Data entries

***

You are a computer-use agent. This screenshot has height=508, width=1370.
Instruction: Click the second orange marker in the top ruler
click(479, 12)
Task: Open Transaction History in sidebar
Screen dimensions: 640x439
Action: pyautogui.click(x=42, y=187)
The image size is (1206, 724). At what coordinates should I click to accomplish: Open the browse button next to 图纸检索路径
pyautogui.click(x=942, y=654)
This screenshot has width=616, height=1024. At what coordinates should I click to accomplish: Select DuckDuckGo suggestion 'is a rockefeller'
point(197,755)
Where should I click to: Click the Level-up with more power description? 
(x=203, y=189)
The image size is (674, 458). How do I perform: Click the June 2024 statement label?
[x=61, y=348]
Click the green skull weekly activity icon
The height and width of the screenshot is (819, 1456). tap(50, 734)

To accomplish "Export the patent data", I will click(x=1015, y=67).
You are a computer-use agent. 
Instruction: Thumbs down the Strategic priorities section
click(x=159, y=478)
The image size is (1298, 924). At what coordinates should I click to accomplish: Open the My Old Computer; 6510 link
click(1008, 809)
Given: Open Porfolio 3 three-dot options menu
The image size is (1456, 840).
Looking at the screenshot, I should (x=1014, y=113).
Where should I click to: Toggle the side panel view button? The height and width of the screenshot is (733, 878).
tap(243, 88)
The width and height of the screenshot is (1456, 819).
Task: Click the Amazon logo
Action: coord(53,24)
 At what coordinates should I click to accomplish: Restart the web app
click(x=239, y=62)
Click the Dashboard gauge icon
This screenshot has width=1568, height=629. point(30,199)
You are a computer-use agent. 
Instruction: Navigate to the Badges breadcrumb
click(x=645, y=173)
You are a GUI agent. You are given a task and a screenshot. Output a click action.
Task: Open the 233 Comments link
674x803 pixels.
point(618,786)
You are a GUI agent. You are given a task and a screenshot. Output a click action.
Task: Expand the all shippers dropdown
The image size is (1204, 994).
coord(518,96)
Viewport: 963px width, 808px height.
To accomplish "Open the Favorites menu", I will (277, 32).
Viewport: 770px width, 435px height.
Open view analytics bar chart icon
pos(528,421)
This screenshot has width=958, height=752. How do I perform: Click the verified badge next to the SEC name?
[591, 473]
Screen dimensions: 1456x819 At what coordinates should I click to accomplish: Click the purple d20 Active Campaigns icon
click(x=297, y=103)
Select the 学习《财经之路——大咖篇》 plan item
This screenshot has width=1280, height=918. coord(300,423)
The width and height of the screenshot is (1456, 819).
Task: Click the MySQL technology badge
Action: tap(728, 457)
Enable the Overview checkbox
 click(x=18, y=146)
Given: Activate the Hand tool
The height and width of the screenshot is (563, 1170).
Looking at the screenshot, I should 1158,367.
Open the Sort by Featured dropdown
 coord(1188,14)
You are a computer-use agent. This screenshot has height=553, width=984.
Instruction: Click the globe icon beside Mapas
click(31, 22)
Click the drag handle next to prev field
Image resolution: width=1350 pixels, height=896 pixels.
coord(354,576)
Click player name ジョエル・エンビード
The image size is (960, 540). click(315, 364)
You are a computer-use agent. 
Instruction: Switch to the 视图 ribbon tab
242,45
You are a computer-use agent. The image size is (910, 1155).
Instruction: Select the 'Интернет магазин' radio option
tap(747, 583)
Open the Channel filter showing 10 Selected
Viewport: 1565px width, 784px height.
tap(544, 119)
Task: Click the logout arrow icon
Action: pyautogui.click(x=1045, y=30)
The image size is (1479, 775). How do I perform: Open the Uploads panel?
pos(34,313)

***

* _Required work_: Rewrite the entries from the line with "The image size is (674, 458)." to the line with "click(x=239, y=62)", putting "achieve" wherever "accomplish" appears and changing nothing else.

* _Correct output_:
The image size is (674, 458). How do I perform: Click the June 2024 statement label?
[x=61, y=348]
Click the green skull weekly activity icon
The height and width of the screenshot is (819, 1456). tap(50, 734)

To achieve "Export the patent data", I will click(x=1015, y=67).
You are a computer-use agent. 
Instruction: Thumbs down the Strategic priorities section
click(x=159, y=478)
The image size is (1298, 924). At what coordinates should I click to achieve: Open the My Old Computer; 6510 link
click(1008, 809)
Given: Open Porfolio 3 three-dot options menu
The image size is (1456, 840).
Looking at the screenshot, I should (x=1014, y=113).
Where should I click to: Toggle the side panel view button? The height and width of the screenshot is (733, 878).
tap(243, 88)
The width and height of the screenshot is (1456, 819).
Task: Click the Amazon logo
Action: coord(53,24)
 At what coordinates should I click to achieve: Restart the web app
click(x=239, y=62)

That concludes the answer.